82 S.W. 696, 5 Indian Terr. 126, 1904 Indian Terr. LEXIS 15
CourtCourt Of Appeals Of Indian Territory
DecidedOctober 19, 1904
StatusPublished

This text of 82 S.W. 696 (Stewart v. Snow) is published on Counsel Stack Legal Research, covering Court Of Appeals Of Indian Territory primary law. Counsel Stack provides free access to over 12 million legal documents including statutes, case law, regulations, and constitutions.

Bluebook
Stewart v. Snow, 82 S.W. 696, 5 Indian Terr. 126, 1904 Indian Terr. LEXIS 15 (Conn. 1904).

Opinion

Raymond, C. J.

This is an appeal from a decree sustaining a demurrer to a complaint in equity. The complainant [127]*127avers that on January 23, 1902, Martha A. Snow brought an action of ejectment against her, seeking to recover certain lots in the village of Sallisaw, Ind.
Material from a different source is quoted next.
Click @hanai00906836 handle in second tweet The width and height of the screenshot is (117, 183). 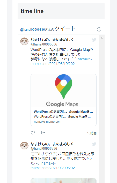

Ter., and filed her complaint in the United States Court at Wagoner; that on March 6, 1902, Minerva Stewart, the defendant in the ejectment suit, and appellant here, demurred to the complaint; that on March 29, 1902, the demurrer was confessed by plaintiff, Snow, and leavé was then and there given plaintiff to amend her complaint by interlineation; that on the same day the complaint, as amended, was refiled, and a rule was thereupon entered upon the defendant to answer by April 22, 1902; that on May 5, 1902 (no answer having been filed), judgment by default was entered against defendant in the ejectment suit for the premises in dispute; that on June 17, 1902, defendant, Stewart, filed a motion in said court asking that the default be set aside, and that a new trial be awarded, and that on December 23, 1902, at the November term of said court, the court denied said motion. There is a further averment to the effect that the instrument under which plaintiff claimed was obtained by fraud, was without consideration, and that it was not to take effect until the death of John S. Stewart; that plaintiff fraudulently obtained against defendant the rule to answer by April 22, 1902, and that defendants’ counsel, in the confusion incident to the adjournment of court, did not understand that answer was to be filed by April 22d, but understood that the amendment was to be made on or before that day; that plaintiff’s counsel on May 5th, knowing that defendant and hex counsel were absent, called said case, and procured judgment by default; and that the March, 1902, term of said Wagoner court, adjourned without a decision upon the motion to set aside the default, and that, by reason of the decision of said motion at the next succeeding term, was an “unavoidable accident without fault of defendant.”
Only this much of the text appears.